When it came to larger animals, one in 20 children did not know that a polar bear lives in a snowy landscape.
On to plants, and boys fared badly compared to girls. They were six times more likely to mistake a tulip for a daisy and twice as likely to confuse a dandelion with a sunflower.
The executive secretary of the Convention on Biological Diversity says: "The survey results show that children's knowledge of biodiversity is in decline at a time when we need future generations to be more engaged and aware in order to halt its loss.
"This highlights a very real need to educate our children as the future guardians of our planet, to provide them with the knowledge they need today to preserve the natural world for tomorrow."
But things do not look good on that front.
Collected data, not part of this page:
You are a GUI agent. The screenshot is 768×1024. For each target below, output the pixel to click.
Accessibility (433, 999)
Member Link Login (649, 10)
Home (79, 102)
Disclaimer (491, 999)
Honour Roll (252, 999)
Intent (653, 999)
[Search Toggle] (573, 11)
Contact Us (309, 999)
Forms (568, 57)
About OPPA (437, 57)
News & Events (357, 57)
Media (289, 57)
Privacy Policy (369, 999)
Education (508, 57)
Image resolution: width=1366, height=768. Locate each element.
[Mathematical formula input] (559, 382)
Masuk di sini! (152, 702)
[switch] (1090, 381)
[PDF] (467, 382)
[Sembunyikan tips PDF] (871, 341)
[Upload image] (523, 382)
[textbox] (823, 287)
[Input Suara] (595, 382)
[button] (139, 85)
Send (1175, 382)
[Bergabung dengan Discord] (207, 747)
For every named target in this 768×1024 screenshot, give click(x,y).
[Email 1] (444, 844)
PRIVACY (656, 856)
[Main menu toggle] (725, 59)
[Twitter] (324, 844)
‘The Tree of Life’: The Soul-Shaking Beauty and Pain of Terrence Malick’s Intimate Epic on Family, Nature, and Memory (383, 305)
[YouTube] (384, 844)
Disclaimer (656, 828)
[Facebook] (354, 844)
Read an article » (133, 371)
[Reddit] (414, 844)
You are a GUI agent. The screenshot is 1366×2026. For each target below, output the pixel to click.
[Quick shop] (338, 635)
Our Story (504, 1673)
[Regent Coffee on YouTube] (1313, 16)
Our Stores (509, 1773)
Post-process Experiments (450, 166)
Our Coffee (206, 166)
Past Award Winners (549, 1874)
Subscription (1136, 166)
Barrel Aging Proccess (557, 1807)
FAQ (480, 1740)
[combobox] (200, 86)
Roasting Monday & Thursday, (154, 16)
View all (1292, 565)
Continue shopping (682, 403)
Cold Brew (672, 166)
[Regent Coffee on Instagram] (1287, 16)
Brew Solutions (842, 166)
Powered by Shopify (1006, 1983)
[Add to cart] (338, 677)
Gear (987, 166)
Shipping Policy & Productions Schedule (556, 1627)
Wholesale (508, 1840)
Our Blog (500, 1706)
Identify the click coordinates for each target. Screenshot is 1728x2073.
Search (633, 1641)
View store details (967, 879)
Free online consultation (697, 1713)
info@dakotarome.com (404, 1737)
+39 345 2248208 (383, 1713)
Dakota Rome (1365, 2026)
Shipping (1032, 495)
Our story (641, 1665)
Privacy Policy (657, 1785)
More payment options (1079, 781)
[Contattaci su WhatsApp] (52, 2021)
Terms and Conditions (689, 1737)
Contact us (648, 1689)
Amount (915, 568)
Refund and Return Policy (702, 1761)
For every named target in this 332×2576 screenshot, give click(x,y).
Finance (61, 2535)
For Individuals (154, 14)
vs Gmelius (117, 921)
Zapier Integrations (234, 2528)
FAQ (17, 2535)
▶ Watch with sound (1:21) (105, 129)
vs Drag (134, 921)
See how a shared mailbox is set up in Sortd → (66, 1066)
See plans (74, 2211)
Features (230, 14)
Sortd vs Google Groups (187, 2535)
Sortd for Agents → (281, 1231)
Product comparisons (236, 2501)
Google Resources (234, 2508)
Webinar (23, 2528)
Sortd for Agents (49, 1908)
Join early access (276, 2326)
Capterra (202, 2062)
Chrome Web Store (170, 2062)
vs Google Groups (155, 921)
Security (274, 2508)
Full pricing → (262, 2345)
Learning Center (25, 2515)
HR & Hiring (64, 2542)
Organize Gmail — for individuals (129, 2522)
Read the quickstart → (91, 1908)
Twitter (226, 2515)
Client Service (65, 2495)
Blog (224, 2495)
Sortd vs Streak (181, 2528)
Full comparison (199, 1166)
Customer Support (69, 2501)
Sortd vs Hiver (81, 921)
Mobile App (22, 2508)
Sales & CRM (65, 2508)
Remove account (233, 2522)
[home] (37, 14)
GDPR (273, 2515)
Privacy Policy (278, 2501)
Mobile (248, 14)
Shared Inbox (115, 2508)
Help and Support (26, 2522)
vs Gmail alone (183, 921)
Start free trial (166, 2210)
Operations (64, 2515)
Half the children surveyed said they do not learn enough about the environment at school and that's despite one in eight wanting to know more about the natural world around them.
Another piece of research found that primary school children muddle up goats and sheep and many don't know that bread and milk come from wheat and cows rather than packets and bottles.
Seven out of 10 parents say they are concerned that their children do not know enough about the natural world.
Perhaps its time to turn off the computer games, take out the illustrated encyclopaedias from bookshelves and get the kids outdoors on nature rambles. The effort might be worth it if it means safeguarding the world.
On a different track, I read this week that muddled drivers admit to driving thousands of miles out of their way by mistake.
Eight in 10 own up to getting lost regularly, with drivers travelling an average of 30 miles in completely the wrong direction when lost.
The only thing I will say is, it all depends on who is doing the navigating.